(Material supplied)

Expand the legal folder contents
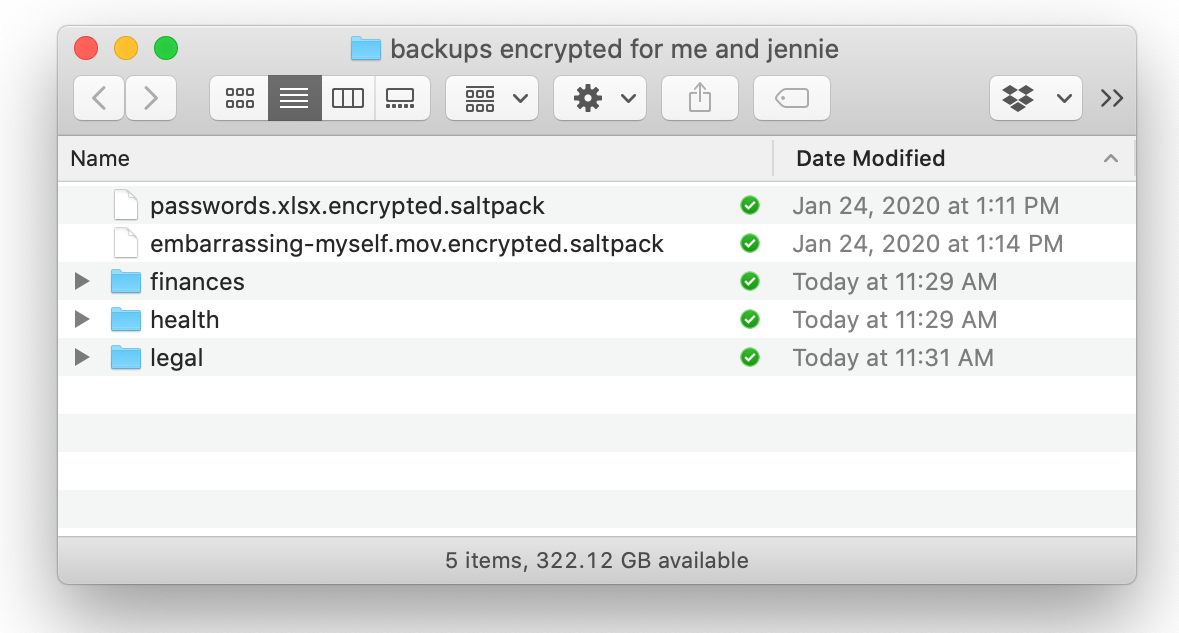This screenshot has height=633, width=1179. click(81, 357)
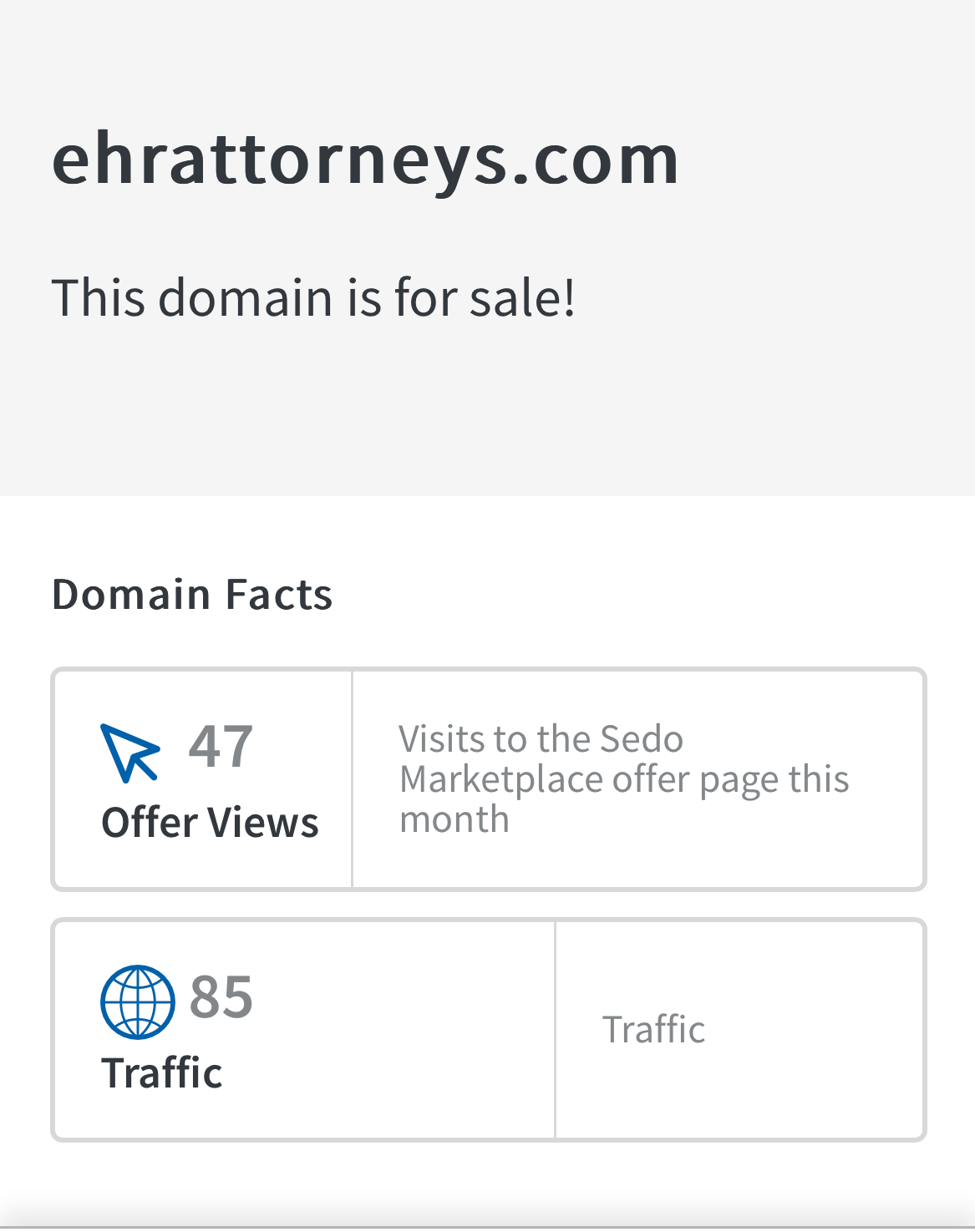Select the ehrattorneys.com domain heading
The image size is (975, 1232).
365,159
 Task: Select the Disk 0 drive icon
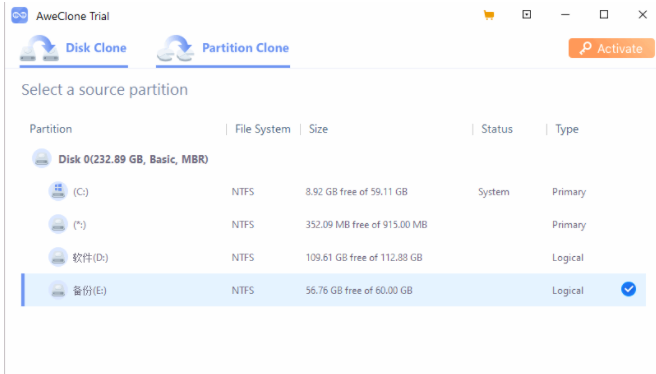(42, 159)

(End Material supplied)

Task
Pictures aside, the material must be written out word for word.

Your response
Expand the legal folder contents
This screenshot has height=633, width=1179. click(81, 357)
Select the ehrattorneys.com domain heading
The image size is (975, 1232).
365,159
 Task: Select the Disk 0 drive icon
(42, 159)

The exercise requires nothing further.